The exam itself was harder, as she hesitated on every choice between 1 and 2, better or worse. I sat quietly, not speaking for her or urging her to decide. This was her moment.
I was also nine years old when I got my glasses. My dad had come to school one day and noticed me walking up to the board to copy problems. I remember picking up my first pair from TSO and being astonished — birds sit on telephone wires! Signs have more than just the big pictures — they say stuff!
My happy view of the world crashed quickly. On the bus the next morning, I no more stepped into the aisle when someone shouted, “Four eyes!”
Being a shy and emotional girl, I immediately sat down and started crying. The day would get worse, boys stealing the glasses from me, the sweaty slide of plastic frames down my nose at recess, the pinch behind my ears. None of this seemed worth not having to walk to the board anymore. I vowed to lose or break the crummy things.
But we were poor, and glasses were expensive, and I feared the wrath of my parents if nothing else. So I learned, for the next five years until I got contacts, to hunker down and endure. I hated the way I looked. I clearly recall the day in seventh grade when I read a book that said, “No one should wear long hair and glasses!” I grabbed handfuls of my waist-length hair and yanked hard, as if I could tear it out. No wonder boys didn’t like me! I felt endless jealousy of glasses-free girls. So I read and studied and kept to myself.
Sitting in an optometrist’s office as the doctor rattled off the news was harrowing for me. Emily got her pale blue frames and we immediately bought her a super cute glasses case to store them — turns out she only needs them for distances and will actually see better without them up close and on the computer.
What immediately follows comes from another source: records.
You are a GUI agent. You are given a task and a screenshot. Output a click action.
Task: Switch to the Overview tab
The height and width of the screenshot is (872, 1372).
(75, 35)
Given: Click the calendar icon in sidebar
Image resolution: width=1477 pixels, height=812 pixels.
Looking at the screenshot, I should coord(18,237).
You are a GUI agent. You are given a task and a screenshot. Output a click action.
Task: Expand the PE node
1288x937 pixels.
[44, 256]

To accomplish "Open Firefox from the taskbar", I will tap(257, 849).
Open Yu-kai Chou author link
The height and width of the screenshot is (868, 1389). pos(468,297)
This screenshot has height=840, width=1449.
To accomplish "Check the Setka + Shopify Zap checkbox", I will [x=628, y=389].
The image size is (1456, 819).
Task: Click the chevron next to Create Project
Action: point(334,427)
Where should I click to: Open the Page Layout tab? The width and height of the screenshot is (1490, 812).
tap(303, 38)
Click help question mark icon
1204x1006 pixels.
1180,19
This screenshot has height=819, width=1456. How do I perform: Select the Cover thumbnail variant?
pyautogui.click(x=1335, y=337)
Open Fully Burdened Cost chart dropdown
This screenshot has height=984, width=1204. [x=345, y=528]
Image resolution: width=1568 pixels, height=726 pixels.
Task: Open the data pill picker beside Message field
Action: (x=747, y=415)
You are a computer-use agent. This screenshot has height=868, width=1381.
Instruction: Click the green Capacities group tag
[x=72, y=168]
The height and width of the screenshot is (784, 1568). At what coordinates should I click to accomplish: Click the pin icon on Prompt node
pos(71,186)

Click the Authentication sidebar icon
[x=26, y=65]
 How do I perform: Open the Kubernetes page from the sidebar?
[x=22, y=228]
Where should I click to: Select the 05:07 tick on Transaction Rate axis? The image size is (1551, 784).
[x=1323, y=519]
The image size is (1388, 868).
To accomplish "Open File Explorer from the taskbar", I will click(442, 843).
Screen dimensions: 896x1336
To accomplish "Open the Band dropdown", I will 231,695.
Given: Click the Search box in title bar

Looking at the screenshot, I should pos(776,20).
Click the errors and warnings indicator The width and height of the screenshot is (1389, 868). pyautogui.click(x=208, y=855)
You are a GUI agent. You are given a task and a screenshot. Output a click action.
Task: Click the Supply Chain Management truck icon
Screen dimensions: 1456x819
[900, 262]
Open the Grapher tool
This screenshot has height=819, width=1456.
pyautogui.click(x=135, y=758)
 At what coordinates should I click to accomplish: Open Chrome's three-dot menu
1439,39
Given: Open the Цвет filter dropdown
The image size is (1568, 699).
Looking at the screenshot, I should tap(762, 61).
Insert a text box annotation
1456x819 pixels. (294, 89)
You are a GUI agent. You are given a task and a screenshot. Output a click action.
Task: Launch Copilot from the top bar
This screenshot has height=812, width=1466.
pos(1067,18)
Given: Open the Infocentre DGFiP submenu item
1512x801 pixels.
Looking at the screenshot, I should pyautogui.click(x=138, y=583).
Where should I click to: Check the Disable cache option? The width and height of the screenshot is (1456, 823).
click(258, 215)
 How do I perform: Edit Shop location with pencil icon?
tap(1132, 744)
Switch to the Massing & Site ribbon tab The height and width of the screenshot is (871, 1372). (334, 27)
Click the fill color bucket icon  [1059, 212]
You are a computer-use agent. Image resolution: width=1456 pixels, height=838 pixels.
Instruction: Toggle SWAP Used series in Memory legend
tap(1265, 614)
I tried to breathe easier. Even though I know more children wear glasses now, and teasing is something we all have to learn to manage, I still want to protect her as long as I can. All of us parents want our children’s lives to be better than our own, and this was one thing I couldn’t stop from happening — her genes being half mine. But you can bet I’ll be watching her closely for any signs of upset two weeks from now when school starts. And I won’t ignore any withdrawal she might go through. We remind her how cute she looks, how smart and fun — and it’s true. But I worry about her, and I can’t help it.